## Your instructions
Lay out the stretch of the listing from its first line through the line containing "[x=472, y=131]" as a Markdown table with the columns No. and Line, numbering each row and leaving out blank lines.

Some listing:
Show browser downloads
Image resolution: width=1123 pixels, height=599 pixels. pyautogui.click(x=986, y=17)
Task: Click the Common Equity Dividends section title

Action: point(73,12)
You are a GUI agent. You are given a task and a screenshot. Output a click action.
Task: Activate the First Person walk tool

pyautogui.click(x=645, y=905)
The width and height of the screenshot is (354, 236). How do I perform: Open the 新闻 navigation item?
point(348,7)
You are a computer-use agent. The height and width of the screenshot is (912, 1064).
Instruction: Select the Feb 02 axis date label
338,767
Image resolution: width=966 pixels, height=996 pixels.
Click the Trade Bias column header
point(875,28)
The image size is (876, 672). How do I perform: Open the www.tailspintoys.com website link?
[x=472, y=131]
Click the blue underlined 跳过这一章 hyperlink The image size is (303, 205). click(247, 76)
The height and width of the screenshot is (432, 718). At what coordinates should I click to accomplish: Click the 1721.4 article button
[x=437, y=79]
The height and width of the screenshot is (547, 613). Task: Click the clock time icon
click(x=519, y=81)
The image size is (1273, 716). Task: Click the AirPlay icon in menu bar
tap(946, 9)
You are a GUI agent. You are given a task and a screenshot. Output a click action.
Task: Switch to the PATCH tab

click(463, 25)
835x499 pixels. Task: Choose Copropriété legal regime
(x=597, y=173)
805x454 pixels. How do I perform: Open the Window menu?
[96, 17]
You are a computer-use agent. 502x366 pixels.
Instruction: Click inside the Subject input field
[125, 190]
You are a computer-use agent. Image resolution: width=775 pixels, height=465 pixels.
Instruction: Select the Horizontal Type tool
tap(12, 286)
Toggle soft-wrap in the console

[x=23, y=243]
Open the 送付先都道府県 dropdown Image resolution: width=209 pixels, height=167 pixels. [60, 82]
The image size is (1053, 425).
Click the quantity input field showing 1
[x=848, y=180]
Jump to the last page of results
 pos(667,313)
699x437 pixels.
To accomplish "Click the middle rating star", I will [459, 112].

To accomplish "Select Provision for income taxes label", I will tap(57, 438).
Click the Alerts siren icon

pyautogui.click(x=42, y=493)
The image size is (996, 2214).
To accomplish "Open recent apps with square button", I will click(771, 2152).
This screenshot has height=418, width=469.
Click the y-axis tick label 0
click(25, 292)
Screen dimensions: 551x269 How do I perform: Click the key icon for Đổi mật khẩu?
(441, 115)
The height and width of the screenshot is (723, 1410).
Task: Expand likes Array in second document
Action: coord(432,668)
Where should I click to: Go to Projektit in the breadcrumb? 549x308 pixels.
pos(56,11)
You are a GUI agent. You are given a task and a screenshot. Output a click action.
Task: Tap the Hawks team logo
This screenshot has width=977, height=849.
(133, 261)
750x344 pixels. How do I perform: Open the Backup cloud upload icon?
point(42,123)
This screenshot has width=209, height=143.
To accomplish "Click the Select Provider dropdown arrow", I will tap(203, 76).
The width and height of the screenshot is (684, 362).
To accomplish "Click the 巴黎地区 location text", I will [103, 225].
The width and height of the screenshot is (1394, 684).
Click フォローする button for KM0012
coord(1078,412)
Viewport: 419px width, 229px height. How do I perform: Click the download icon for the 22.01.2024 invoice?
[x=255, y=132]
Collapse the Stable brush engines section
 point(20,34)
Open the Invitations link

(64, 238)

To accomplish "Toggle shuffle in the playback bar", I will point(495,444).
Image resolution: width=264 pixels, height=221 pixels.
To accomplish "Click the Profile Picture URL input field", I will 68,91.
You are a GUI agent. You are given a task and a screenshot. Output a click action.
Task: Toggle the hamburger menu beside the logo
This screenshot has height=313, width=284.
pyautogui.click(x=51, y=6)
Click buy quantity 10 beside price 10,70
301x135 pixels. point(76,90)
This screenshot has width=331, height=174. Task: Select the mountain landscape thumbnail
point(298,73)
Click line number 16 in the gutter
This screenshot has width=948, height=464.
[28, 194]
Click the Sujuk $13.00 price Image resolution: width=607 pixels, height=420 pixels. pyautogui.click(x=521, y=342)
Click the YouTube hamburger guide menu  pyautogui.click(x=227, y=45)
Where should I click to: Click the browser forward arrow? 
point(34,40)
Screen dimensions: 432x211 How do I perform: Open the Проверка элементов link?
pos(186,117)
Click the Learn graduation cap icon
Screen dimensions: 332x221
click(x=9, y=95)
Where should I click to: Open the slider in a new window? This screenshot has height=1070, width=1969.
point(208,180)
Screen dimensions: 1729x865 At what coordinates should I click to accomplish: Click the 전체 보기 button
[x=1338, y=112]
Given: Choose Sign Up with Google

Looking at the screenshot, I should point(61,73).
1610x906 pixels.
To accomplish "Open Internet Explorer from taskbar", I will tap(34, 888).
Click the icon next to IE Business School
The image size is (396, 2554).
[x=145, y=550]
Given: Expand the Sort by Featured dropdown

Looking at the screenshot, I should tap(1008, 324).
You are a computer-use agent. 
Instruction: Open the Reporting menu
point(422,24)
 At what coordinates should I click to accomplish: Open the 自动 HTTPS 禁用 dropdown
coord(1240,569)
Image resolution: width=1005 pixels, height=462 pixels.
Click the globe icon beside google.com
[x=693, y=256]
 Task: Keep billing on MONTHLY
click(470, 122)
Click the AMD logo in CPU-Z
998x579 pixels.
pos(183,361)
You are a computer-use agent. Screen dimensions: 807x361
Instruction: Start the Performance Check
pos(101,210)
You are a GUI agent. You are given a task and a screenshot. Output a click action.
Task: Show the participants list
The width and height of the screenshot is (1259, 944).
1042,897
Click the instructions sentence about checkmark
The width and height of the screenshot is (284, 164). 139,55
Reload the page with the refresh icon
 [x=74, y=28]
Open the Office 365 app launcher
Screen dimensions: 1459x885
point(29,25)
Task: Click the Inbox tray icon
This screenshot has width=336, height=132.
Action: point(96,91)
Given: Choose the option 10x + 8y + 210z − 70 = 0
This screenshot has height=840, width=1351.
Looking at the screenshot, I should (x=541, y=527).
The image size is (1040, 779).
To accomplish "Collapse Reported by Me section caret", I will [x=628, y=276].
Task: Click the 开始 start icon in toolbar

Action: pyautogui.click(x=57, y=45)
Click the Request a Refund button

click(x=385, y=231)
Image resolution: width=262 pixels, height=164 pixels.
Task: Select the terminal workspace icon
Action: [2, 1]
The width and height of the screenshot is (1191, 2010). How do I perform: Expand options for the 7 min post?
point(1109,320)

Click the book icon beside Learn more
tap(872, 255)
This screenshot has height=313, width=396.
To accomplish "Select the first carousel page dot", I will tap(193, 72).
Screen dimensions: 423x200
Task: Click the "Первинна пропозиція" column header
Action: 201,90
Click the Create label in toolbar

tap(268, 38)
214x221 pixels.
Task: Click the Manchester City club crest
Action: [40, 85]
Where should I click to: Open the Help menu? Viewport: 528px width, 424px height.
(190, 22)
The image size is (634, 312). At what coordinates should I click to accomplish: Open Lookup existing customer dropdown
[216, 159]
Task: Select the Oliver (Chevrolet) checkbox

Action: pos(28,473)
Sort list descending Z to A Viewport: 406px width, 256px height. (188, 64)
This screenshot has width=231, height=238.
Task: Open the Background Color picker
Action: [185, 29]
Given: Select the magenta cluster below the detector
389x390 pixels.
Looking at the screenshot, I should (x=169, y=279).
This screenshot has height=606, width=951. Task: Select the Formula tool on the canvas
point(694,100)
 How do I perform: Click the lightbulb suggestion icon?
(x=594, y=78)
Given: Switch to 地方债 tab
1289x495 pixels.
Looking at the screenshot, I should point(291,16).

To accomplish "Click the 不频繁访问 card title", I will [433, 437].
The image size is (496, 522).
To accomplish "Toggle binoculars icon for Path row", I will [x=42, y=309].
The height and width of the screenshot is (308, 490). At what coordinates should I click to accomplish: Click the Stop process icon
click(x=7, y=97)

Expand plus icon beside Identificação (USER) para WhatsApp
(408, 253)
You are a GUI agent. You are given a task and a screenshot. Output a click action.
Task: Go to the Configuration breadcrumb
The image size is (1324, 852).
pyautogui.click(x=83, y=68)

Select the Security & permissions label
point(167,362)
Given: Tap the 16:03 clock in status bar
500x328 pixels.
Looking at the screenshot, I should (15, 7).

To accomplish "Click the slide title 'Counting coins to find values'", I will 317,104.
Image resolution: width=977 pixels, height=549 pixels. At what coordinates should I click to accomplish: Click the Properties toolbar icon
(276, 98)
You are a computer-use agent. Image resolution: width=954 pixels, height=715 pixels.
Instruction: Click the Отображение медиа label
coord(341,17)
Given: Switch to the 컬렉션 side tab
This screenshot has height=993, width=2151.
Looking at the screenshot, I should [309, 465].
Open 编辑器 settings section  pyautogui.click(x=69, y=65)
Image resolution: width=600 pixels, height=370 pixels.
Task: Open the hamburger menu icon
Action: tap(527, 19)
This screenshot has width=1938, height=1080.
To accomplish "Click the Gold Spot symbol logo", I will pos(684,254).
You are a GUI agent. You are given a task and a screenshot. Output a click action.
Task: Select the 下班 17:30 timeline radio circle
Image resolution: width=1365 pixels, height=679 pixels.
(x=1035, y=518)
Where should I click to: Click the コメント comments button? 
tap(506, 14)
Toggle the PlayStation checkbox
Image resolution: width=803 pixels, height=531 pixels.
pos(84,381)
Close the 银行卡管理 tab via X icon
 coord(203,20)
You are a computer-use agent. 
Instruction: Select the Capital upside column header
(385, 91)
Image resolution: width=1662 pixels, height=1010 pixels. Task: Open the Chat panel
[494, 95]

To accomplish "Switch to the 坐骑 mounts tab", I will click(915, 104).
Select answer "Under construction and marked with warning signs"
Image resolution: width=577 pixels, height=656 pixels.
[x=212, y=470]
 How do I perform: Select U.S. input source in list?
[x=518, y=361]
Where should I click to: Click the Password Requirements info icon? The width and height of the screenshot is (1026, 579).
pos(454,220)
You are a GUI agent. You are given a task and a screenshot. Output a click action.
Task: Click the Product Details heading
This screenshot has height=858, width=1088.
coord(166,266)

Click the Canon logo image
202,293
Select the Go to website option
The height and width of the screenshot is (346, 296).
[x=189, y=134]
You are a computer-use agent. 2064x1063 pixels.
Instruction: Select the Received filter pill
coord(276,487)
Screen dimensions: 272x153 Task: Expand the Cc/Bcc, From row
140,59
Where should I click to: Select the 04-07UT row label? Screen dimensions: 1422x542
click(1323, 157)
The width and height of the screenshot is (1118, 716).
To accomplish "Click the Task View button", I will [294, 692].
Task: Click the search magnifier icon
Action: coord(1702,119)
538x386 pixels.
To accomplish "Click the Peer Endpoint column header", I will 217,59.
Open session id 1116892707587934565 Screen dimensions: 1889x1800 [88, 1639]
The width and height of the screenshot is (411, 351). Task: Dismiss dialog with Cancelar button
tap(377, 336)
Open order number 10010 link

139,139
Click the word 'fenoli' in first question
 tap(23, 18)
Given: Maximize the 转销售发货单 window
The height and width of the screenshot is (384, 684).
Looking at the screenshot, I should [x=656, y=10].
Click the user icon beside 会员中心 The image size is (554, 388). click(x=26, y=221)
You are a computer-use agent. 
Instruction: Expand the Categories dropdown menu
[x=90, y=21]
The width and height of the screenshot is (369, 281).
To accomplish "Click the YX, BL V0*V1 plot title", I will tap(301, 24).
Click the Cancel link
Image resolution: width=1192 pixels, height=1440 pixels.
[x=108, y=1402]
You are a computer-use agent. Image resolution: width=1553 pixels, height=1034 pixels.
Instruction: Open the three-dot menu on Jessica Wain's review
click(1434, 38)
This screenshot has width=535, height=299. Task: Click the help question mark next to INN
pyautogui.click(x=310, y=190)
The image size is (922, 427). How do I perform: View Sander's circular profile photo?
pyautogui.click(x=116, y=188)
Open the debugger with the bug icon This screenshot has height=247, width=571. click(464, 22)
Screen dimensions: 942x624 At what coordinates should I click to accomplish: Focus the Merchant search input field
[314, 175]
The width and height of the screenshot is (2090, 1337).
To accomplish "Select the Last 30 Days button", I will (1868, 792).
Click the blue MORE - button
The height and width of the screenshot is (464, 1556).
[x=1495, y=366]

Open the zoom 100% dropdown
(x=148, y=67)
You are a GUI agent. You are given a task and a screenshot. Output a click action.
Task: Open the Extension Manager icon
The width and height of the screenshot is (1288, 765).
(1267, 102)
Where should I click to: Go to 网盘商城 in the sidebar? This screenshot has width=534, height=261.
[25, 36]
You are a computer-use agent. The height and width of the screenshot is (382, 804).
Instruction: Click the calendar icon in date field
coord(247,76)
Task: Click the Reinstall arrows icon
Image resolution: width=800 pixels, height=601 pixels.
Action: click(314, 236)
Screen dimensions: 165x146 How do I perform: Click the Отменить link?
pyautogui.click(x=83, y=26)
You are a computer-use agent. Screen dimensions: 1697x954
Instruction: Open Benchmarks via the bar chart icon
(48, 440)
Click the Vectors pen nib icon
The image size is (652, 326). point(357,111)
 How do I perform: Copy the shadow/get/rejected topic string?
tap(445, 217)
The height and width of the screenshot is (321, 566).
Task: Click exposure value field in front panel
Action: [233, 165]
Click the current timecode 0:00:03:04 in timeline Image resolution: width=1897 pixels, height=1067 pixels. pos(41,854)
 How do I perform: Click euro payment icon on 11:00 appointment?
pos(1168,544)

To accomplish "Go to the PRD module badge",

## Full response
| No. | Line |
|---|---|
| 1 | Show browser downloads |
| 2 | Image resolution: width=1123 pixels, height=599 pixels. pyautogui.click(x=986, y=17) |
| 3 | Task: Click the Common Equity Dividends section title |
| 4 | Action: point(73,12) |
| 5 | You are a GUI agent. You are given a task and a screenshot. Output a click action. |
| 6 | Task: Activate the First Person walk tool |
| 7 | pyautogui.click(x=645, y=905) |
| 8 | The width and height of the screenshot is (354, 236). How do I perform: Open the 新闻 navigation item? |
| 9 | point(348,7) |
| 10 | You are a computer-use agent. The height and width of the screenshot is (912, 1064). |
| 11 | Instruction: Select the Feb 02 axis date label |
| 12 | 338,767 |
| 13 | Image resolution: width=966 pixels, height=996 pixels. |
| 14 | Click the Trade Bias column header |
| 15 | point(875,28) |
| 16 | The image size is (876, 672). How do I perform: Open the www.tailspintoys.com website link? |
| 17 | [x=472, y=131] |